Dios, tal y como hemos celebrado en las pasadas fiestas de Navidad, se manifiesta, en la plenitud de los tiempos, de una manera singular. Nadie podía suponer semejante “descaro”, pues la memoria de Israel se había quedado “congelada” en aquel rey David que inauguró un pueblo fuerte y guerrero, casi invencible ante sus enemigos. ¡Sí!, llega ahora el Mesías, pero no para expulsar a ese pueblo romano que domina Jerusalén, sino que su reinado, sin ser de este mundo, pretende restaurar esa otra memoria olvidada del amor de Dios en el corazón de todos los hombres.

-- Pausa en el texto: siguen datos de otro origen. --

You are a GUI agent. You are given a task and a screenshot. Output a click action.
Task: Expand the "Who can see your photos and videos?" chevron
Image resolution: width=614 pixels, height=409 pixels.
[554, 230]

“Hazles caso y nómbrales un rey”. Esta manera con la que responde Dios a Samuel, ante la petición de su Pueblo, contrasta con esa otra que escuchábamos el pasado domingo: “Tú eres mi Hijo amado, mi predilecto”. En la inauguración del reinado de Cristo en la tierra no encuentran los israelitas a un personaje empuñando una espada, sino que, más bien, de su boca salen palabras que invitan, tal y como inició el Bautista, a una conversión interior. ¡Ése es el lugar donde quiere reinar Dios! Para ello, no sirve el odio ni la venganza, ni esconder la mentira y el pecado detrás de unos preceptos caducos, sino que es necesario recuperar la “memoria” de Dios que, saliendo a nuestro encuentro, nos dice: “Hijo, tus pecados quedan perdonados”.

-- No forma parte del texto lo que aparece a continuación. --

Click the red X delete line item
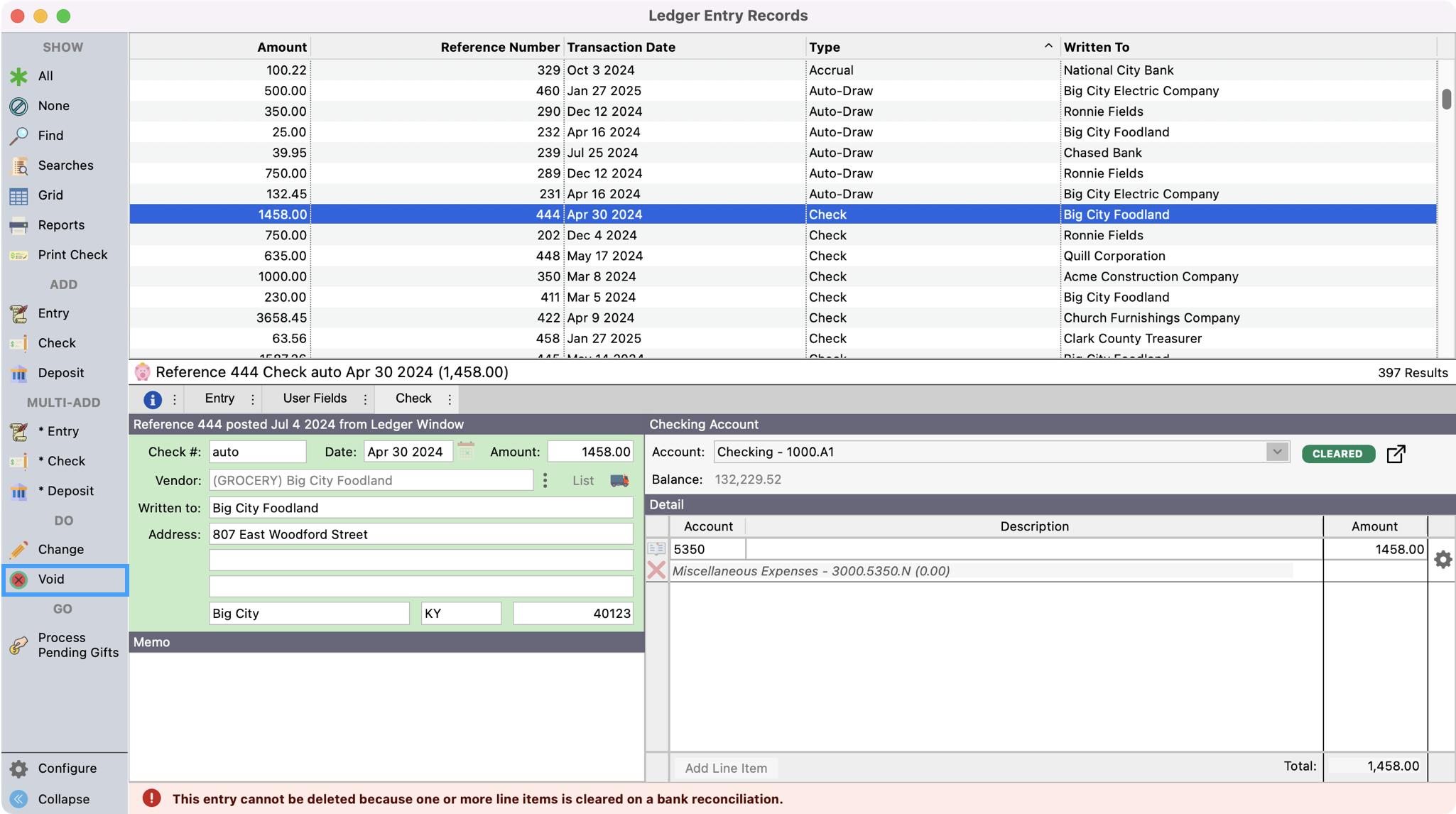This screenshot has width=1456, height=814. [656, 570]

Estas palabras, tal y como leemos en el Evangelio de hoy, escandalizan a los que escuchan al Señor. “Por qué habla éste así? Blasfema. ¿Quién puede perdonar pecados, fuera de Dios?”. Sin embargo, Cristo nunca se arredra. Conoce sus corazones y sus intenciones. Por eso, de la misma manera que Dios con Samuel, Jesús les da esa “satisfacción” de tener lo que buscan: un milagro que les asombre y confunda. Olvidan, aquellos que son testigos de la curación del paralítico, que “tener” un milagro delante de sus narices no es lo mismo que “ser” de la condición de los hijos de Dios, pues, para ello, es necesario que pongamos “toda” el alma en Sus manos para que quede definitivamente sanada.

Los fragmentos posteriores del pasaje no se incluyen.